Computing Education Research (CER) is the scholarship of teaching and learning in Computing related fields like computer science, software engineering, data science, information technology, and information sciences. CER studies are conducted on computing students and educators at all levels including K-12, undergraduate, graduate, teachers, educators, and researchers. CER utilizes theories and practices from other educational research areas like psychology, sociology, cognitive science, education, and engineering. With the emergence of computing as an important competency for the next generation of learners, CER is critical for building on existing theory and developing new theories to support the learners of tomorrow.

CER Opportunities

As a growing field, computing educators face many challenges in supporting learners in their classrooms, bootcamps, workshops, and summer camps. Some broad questions that we need to consider as a community are:

  • How to best teach computing (at scale)?
  • What technologies will best support computing education goals?
  • How do we support and retain learners from a variety of backgrounds?
  • How do we ensure equity for learners?

Computing educators have the potential to contribute to the body of CER knowledge and support our learners through research that evaluates and adoption of evidence-based findings as classroom practice. Additional community level questions are:

  • How can we train computing educators in CER?
  • How can we enable educators to conduct CER?

The 2016 white paper on the Importance of Computing Education Research by Steve Cooper, Jeff Forbes, Armando Fox, Susanne Hambrusch, Amy Ko, and Beth Simon provides some additional areas of opportunity for CER.

CER Considerations

There are challenges and constraints with CER.

Time

CER studies take time to design and run. Because most CER involves human subjects, ethics considerations, which may involve some type of approval process like IRB in the United States, will take time and should be considered when creating a study time line. Once the study is designed, the time to conduct the study may vary from a short classroom intervention to multiple semesters or years of data collection.
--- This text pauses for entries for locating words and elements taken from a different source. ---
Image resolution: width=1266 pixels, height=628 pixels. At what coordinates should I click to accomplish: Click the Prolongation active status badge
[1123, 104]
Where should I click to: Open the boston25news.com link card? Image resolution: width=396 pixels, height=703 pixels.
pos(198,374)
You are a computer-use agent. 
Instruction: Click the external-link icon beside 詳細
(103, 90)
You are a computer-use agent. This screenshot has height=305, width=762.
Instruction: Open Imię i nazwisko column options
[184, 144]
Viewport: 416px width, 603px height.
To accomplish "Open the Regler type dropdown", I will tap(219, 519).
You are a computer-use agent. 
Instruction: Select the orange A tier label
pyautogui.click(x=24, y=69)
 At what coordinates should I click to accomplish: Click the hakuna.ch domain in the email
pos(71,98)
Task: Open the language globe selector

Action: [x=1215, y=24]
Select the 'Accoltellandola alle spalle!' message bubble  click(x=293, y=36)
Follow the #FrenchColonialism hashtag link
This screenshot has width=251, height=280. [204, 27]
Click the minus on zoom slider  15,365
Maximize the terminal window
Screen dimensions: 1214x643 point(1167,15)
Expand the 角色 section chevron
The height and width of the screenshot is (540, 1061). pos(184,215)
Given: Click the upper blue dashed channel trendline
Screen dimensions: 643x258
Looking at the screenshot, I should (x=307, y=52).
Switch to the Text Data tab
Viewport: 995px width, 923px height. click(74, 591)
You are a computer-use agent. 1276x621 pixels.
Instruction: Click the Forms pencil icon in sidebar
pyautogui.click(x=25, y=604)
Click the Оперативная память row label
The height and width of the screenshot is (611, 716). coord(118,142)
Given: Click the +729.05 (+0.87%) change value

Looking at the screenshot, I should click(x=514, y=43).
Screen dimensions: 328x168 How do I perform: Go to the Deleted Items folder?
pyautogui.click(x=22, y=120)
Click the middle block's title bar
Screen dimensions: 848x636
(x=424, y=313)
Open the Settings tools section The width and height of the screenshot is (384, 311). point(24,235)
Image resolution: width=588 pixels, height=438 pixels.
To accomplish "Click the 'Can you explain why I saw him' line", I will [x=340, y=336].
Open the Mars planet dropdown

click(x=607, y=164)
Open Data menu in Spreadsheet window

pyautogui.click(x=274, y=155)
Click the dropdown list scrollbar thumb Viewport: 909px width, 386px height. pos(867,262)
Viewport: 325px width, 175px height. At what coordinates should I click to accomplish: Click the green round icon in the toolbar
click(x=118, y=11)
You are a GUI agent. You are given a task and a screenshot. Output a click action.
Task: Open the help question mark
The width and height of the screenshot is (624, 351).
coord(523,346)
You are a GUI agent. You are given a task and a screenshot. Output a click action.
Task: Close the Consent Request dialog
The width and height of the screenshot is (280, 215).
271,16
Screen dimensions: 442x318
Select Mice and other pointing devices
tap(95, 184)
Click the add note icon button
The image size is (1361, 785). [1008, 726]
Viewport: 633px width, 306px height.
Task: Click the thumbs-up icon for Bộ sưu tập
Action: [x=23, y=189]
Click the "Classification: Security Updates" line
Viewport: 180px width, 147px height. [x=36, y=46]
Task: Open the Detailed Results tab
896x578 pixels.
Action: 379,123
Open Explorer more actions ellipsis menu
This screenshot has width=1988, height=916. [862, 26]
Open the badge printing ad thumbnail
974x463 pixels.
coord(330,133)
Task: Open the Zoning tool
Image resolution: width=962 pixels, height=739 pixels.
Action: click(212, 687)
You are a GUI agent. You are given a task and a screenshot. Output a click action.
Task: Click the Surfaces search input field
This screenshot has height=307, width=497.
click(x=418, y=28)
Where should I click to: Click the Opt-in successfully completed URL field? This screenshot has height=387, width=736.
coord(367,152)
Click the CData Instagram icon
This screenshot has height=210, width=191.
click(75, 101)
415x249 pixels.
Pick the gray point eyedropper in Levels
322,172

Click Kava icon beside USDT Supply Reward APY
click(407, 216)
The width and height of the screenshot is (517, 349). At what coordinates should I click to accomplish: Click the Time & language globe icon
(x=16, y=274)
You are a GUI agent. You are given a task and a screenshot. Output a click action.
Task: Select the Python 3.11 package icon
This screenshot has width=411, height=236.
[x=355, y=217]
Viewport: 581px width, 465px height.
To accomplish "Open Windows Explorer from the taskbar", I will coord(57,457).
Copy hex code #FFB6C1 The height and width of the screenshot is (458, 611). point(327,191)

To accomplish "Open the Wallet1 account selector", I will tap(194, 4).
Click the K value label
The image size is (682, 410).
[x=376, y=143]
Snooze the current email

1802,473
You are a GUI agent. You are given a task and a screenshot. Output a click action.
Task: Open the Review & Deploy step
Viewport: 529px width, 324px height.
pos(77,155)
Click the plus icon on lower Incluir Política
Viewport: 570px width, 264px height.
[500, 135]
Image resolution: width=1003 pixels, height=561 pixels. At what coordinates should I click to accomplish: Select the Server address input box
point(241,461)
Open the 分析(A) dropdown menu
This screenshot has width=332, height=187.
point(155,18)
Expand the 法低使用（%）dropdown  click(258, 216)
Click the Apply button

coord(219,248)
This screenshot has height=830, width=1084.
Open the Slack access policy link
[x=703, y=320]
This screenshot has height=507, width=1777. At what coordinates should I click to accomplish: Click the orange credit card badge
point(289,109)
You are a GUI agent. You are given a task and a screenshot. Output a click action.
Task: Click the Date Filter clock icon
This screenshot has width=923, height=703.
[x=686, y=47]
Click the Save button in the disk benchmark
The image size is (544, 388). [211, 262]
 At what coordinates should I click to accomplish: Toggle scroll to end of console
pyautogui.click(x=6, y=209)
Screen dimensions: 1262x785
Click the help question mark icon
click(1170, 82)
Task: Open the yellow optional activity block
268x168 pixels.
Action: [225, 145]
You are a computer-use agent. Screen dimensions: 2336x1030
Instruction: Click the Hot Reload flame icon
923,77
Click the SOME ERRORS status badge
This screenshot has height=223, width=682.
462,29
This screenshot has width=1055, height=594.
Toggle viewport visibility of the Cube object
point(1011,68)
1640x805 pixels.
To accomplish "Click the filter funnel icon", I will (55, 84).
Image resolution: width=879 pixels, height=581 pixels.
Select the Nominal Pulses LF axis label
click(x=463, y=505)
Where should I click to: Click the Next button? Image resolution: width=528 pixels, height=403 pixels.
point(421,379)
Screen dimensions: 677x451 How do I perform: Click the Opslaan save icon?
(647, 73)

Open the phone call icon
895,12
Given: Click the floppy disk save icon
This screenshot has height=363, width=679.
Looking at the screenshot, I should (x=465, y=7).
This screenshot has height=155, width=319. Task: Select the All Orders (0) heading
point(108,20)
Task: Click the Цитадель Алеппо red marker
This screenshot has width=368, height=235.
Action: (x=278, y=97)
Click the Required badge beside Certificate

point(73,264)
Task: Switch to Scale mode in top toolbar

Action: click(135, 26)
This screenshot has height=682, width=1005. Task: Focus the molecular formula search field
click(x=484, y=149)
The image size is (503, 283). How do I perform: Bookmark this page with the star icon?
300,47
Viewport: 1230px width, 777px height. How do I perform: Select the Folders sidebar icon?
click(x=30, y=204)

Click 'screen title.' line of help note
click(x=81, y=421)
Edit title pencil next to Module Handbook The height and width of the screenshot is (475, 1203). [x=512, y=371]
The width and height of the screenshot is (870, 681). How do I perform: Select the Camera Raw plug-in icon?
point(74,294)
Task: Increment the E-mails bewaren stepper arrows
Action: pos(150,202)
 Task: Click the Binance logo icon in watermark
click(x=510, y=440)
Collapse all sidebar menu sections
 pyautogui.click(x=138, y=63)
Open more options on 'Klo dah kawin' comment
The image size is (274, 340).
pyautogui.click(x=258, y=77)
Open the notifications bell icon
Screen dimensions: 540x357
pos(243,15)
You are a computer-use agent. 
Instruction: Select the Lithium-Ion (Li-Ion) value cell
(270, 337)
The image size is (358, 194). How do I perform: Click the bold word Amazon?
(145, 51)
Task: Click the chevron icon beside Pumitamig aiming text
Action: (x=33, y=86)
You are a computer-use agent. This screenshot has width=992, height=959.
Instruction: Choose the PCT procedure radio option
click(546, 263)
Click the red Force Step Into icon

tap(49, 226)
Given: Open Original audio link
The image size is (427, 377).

Some considerations for researchers:

  • Do you need a baseline or treatment to compare with some intervention?
  • Can you compare students from different cohorts? For example, are students in the Fall offering of your course the same as students in your Spring offering of your course? What about Fall to Fall comparisons or Spring to Spring?
  • Can data collection and/or analysis occur throughout the study or should that wait until after the semester of instruction is complete?
  • Who is available to help with the study intervention, data collection, data analysis, and reporting? A single researcher may have different constraints than a research team.
  • What other activities are the researcher(s) participating in during the timeframe?

Scale

The scale of the research activities should be appropriate to answer the research questions within the constraints of the institutional context and the research team. A single study should focus on one intervention to better understand the impact of that intervention. Too many changes at once makes it difficult to know if any (or all) of the interventions worked and which (if any) were most effective. While you may be motivated to make all the planned changes at once, take the time to study each intervention and build a research agenda over the course of several studies.

Funding

CER is a rapidly growing field and funding is available from governments (e.g., National Science Foundation in the United States), organizations (e.g., NCWIT, CSforAll, etc.), and private companies (e.g., Google, Microsoft, IBM, etc.). Educational institutions may have internal grants to support SoTL projects. Keep an eye out for opportunities to pay yourself and cover expenses for CER work in your classroom.

Support

While CER studies can be run solo, it is helpful to include and mentor undergraduate or graduate researchers in the study. Collaboration with colleagues may also be important to handle things like soliciting participation in a research study and holding on to informed consents during a semester of instruction. As you’re designing your study, consider the different collaborators on the project and create processes for how each collaborator will contribute. For example, an undergraduate researcher probably shouldn’t see data with identifiers from a class they were enrolled in.

Synergy

Where possible, CER should be tied to evaluated expectations for your position and complement realms of responsibility. For example, a research study could also be used to demonstrate continuous improvement for a departmental accreditation visit. Or an intervention that increases the retention of populations historically underrepresented in computing could support departmental diversity, equity, and inclusion efforts.